# WRITTEN REQUEST
Retype each of the following items precisely as it appears, changing nothing.

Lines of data
++++++++++

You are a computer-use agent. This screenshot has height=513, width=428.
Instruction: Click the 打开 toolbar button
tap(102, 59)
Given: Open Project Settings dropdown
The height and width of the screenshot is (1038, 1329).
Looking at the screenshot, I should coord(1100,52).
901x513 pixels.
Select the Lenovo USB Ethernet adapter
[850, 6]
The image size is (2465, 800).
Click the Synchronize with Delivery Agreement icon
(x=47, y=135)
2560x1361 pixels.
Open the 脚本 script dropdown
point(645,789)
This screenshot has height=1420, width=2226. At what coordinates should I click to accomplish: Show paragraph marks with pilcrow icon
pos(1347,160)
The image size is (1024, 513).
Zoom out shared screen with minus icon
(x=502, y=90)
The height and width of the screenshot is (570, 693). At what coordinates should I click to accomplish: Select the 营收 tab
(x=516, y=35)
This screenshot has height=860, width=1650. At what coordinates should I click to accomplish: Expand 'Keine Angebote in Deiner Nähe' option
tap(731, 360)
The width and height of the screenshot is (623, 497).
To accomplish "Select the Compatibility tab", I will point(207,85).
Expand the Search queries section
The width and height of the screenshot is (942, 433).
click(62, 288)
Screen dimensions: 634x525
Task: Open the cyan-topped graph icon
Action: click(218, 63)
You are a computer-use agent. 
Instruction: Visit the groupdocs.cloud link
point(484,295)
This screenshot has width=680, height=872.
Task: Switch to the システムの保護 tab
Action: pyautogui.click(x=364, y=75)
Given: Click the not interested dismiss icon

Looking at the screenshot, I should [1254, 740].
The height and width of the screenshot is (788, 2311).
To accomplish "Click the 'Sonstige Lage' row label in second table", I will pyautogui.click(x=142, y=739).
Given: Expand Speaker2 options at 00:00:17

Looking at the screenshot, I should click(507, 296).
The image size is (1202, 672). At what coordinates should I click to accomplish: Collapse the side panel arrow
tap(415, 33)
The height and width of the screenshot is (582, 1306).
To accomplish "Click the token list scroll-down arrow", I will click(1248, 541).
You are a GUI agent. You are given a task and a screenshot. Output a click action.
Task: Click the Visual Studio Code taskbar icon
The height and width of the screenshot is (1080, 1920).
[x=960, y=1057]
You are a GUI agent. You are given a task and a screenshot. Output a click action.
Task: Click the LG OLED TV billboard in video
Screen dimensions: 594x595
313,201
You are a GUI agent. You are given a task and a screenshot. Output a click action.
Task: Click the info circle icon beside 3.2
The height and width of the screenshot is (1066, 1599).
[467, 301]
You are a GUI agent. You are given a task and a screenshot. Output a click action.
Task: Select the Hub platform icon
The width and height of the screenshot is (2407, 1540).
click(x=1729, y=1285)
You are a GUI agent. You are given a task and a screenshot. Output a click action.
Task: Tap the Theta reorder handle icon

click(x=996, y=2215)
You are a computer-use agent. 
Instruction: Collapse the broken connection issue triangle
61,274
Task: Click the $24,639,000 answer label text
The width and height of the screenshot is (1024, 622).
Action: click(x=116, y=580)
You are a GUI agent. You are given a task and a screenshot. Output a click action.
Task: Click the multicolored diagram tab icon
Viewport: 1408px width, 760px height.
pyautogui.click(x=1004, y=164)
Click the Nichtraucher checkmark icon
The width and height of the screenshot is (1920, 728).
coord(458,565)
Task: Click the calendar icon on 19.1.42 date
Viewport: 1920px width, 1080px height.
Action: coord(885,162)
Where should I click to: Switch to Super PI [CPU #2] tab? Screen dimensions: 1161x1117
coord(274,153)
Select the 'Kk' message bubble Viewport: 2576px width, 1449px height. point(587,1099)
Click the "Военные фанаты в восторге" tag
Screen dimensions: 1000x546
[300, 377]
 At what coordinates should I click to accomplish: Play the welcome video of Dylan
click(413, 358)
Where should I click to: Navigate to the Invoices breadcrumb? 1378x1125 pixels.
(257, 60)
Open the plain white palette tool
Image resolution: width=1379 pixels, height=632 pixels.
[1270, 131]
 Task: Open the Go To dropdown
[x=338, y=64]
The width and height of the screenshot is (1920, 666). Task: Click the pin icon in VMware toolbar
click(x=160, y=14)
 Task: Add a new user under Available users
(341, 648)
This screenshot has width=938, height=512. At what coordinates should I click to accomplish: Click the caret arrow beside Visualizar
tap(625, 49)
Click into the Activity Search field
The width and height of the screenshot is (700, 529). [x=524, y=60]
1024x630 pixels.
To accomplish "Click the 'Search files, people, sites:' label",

++++++++++

# CORRECT ANSWER
You are a computer-use agent. This screenshot has height=513, width=428.
Instruction: Click the 打开 toolbar button
tap(102, 59)
Given: Open Project Settings dropdown
The height and width of the screenshot is (1038, 1329).
Looking at the screenshot, I should coord(1100,52).
901x513 pixels.
Select the Lenovo USB Ethernet adapter
[850, 6]
The image size is (2465, 800).
Click the Synchronize with Delivery Agreement icon
(x=47, y=135)
2560x1361 pixels.
Open the 脚本 script dropdown
point(645,789)
This screenshot has height=1420, width=2226. At what coordinates should I click to accomplish: Show paragraph marks with pilcrow icon
pos(1347,160)
The image size is (1024, 513).
Zoom out shared screen with minus icon
(x=502, y=90)
The height and width of the screenshot is (570, 693). At what coordinates should I click to accomplish: Select the 营收 tab
(x=516, y=35)
This screenshot has height=860, width=1650. At what coordinates should I click to accomplish: Expand 'Keine Angebote in Deiner Nähe' option
tap(731, 360)
The width and height of the screenshot is (623, 497).
To accomplish "Select the Compatibility tab", I will point(207,85).
Expand the Search queries section
The width and height of the screenshot is (942, 433).
click(62, 288)
Screen dimensions: 634x525
Task: Open the cyan-topped graph icon
Action: click(218, 63)
You are a computer-use agent. 
Instruction: Visit the groupdocs.cloud link
point(484,295)
This screenshot has width=680, height=872.
Task: Switch to the システムの保護 tab
Action: pyautogui.click(x=364, y=75)
Given: Click the not interested dismiss icon

Looking at the screenshot, I should [1254, 740].
The height and width of the screenshot is (788, 2311).
To accomplish "Click the 'Sonstige Lage' row label in second table", I will pyautogui.click(x=142, y=739).
Given: Expand Speaker2 options at 00:00:17

Looking at the screenshot, I should click(507, 296).
The image size is (1202, 672). At what coordinates should I click to accomplish: Collapse the side panel arrow
tap(415, 33)
The height and width of the screenshot is (582, 1306).
To accomplish "Click the token list scroll-down arrow", I will click(1248, 541).
You are a GUI agent. You are given a task and a screenshot. Output a click action.
Task: Click the Visual Studio Code taskbar icon
The height and width of the screenshot is (1080, 1920).
[x=960, y=1057]
You are a GUI agent. You are given a task and a screenshot. Output a click action.
Task: Click the LG OLED TV billboard in video
Screen dimensions: 594x595
313,201
You are a GUI agent. You are given a task and a screenshot. Output a click action.
Task: Click the info circle icon beside 3.2
The height and width of the screenshot is (1066, 1599).
[467, 301]
You are a GUI agent. You are given a task and a screenshot. Output a click action.
Task: Select the Hub platform icon
The width and height of the screenshot is (2407, 1540).
click(x=1729, y=1285)
You are a GUI agent. You are given a task and a screenshot. Output a click action.
Task: Tap the Theta reorder handle icon

click(x=996, y=2215)
You are a computer-use agent. 
Instruction: Collapse the broken connection issue triangle
61,274
Task: Click the $24,639,000 answer label text
The width and height of the screenshot is (1024, 622).
Action: click(x=116, y=580)
You are a GUI agent. You are given a task and a screenshot. Output a click action.
Task: Click the multicolored diagram tab icon
Viewport: 1408px width, 760px height.
pyautogui.click(x=1004, y=164)
Click the Nichtraucher checkmark icon
The width and height of the screenshot is (1920, 728).
coord(458,565)
Task: Click the calendar icon on 19.1.42 date
Viewport: 1920px width, 1080px height.
Action: coord(885,162)
Where should I click to: Switch to Super PI [CPU #2] tab? Screen dimensions: 1161x1117
coord(274,153)
Select the 'Kk' message bubble Viewport: 2576px width, 1449px height. point(587,1099)
Click the "Военные фанаты в восторге" tag
Screen dimensions: 1000x546
[300, 377]
 At what coordinates should I click to accomplish: Play the welcome video of Dylan
click(413, 358)
Where should I click to: Navigate to the Invoices breadcrumb? 1378x1125 pixels.
(257, 60)
Open the plain white palette tool
Image resolution: width=1379 pixels, height=632 pixels.
[1270, 131]
 Task: Open the Go To dropdown
[x=338, y=64]
The width and height of the screenshot is (1920, 666). Task: Click the pin icon in VMware toolbar
click(x=160, y=14)
 Task: Add a new user under Available users
(341, 648)
This screenshot has width=938, height=512. At what coordinates should I click to accomplish: Click the caret arrow beside Visualizar
tap(625, 49)
Click into the Activity Search field
The width and height of the screenshot is (700, 529). [x=524, y=60]
1024x630 pixels.
To accomplish "Click the 'Search files, people, sites:' label",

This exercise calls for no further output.